Page:Agrippa d'Aubigné - Œuvres complètes tome troisième, 1874.pdf/42

La bibliothèque libre.
Le texte de cette page a été corrigé et est conforme au fac-similé.

XLVI.

Tremblant d’une fiebvre bourrelle
Je possoy’ la glace en froideur,
Puis une fournaise d’ardeur
Brusloit mon sang & ma moëlle.

L’amour premièrement me gelle,
M’oste l’espérance de peur,
Puis sa violente chaleur
D’espoir m’eschauffe la cervelle.

Je me pleignoy’ amerement
Des longueurs qui si longuement
Faisoyent me desplaire ma vie :

L’amour & mon mal’heur fatal
De ma fiebvre quarte guerie
Me firent entrer en chaud mal.


XLVII.

En fendant l’estomac de la Saulne argentine
Des avirons trenchantz, qui en mille morceaux
Faisoyent jaillir en l’air mille bluettes d’eaux,
Je tuoy’ dedans l’eau une flamme divine,

Mais j’estoy’ bien deçeu : je sen’ en ma poictrine
Doubler mes feux esmeus, mes playes & mes maulx,
Vivre, parmi les flots, les eternels flambeaux
Qui du ciel en mon sein esprirent leur racine.

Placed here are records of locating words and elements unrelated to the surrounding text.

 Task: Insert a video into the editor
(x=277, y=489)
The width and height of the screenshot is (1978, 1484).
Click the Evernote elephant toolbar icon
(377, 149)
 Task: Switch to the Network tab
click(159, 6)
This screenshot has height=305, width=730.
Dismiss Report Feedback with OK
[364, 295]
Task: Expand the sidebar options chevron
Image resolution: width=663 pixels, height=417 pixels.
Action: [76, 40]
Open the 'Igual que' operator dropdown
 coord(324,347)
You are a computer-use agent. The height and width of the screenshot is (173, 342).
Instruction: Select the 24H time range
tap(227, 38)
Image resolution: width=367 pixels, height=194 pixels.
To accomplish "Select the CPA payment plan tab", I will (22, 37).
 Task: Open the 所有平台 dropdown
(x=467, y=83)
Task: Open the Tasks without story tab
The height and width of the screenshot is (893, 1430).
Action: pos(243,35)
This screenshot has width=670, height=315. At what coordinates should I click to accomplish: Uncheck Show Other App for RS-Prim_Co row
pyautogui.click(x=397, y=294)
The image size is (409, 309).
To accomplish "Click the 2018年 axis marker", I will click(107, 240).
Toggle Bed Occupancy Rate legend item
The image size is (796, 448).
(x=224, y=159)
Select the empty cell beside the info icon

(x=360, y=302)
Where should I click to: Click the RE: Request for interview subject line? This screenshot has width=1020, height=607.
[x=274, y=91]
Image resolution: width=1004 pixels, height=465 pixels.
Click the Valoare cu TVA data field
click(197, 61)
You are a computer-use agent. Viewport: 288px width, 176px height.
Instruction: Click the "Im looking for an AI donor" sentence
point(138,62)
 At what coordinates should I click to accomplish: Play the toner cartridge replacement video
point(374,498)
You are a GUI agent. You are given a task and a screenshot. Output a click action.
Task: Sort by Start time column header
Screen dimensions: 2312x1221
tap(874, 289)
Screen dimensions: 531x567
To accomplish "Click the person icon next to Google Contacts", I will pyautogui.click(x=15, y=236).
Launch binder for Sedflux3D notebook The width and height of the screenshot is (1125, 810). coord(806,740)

Mille Nymphes des bois sortent leur chef d’argent
Sur les saulles feuilliez & suivent en nageant
De l’œil & de la voix, & mes cris, & mes rames.

Où fuis-tu, malheureux, où cerches-tu repos ?
Penses-tu bien que l’eau noye amour & les flammes ?
Venus fust nee en mer, & vit parmy les flotz.